Memory-Usage on the GPU twice as the GPU Memory Usage of the process

I’m sorting a std::vector with std::sort and par_unseq policy using nvc++ -stdpar.

nvidia-smi reports the “GPU Memory Usage” of the process roughly equal to the size of the vector,
but it also reports the “Memory-Usage” on the GPU to be twice of that.
What is the difference between these memory usages?

The unified memory profiling result shows the expected “Host To Device” size.
When the vector is bigger than the half of the GPU memory, nvprof reports both high “Host To Device” and “Device To Host” metrics, and the Memory-Usage on the GPU is almost 100%.
The SDK version is 21.1.

Sort uses a radix sort which does need temporary GPU memory that’s the same size as the original data.

I figured that out from the nvprof output. Is the implementation of the algorithms documented anywhere to check the memory requirements beforehand?

Also the other question still stands: why doesn’t the “GPU Memory Usage” of the process include that additional memory?

PS I received another reply in the mail where you requested a reproducing example, so here it is. Just change the size to better fit the GPU.

Is the implementation of the algorithms documented anywhere to check the memory requirements beforehand?
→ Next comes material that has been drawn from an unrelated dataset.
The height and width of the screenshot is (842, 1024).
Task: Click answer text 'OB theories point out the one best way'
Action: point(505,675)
Our C++17 stdpar implementation is built on top of Thrust, but I don’t see anything in their documentation regarding memory usage.

Also the other question still stands: why doesn’t the “GPU Memory Usage” of the process include that additional memory?
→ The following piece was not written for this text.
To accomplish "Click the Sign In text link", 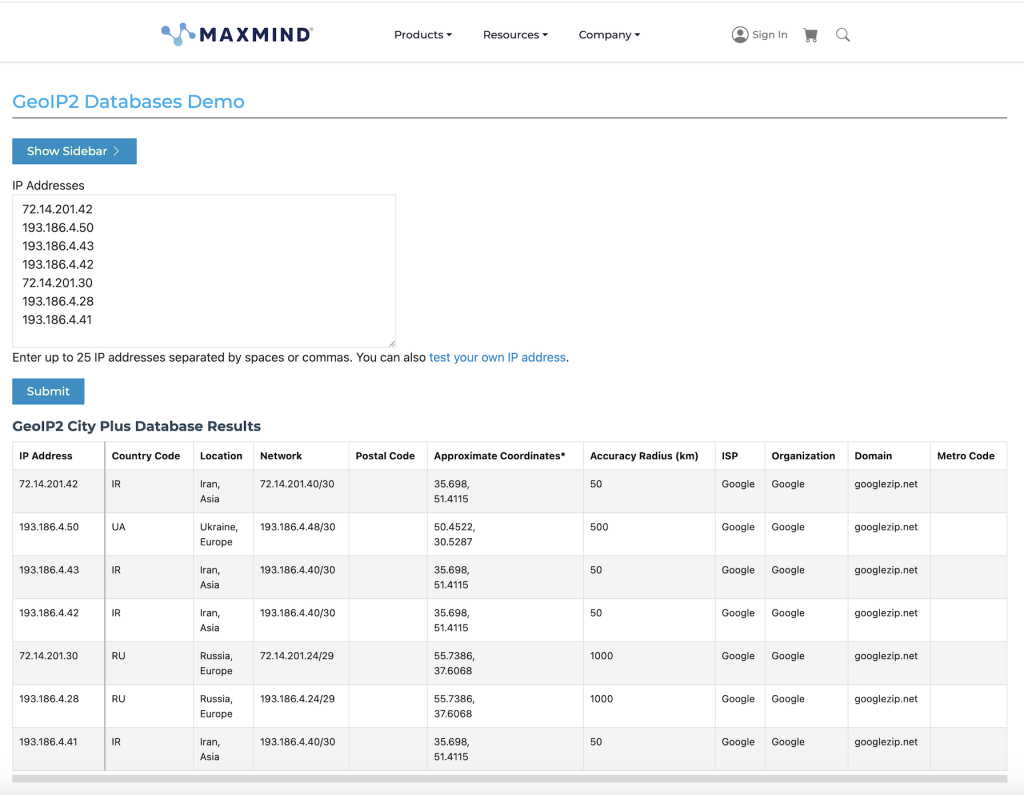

Unified memory usage isn’t included in what is shown per process via nvidia-smi.

Do I understand correctly, the “GPU Memory Usage” of the process is the temporary memory, used by the radix sort, which happens to be equal to the unified memory size in this case?

That’s our understanding, though if you need a more definitive answer, we’d need to double check with the Thrust folks.

Thank you for the clarification.
I suppose this topic can be closed now.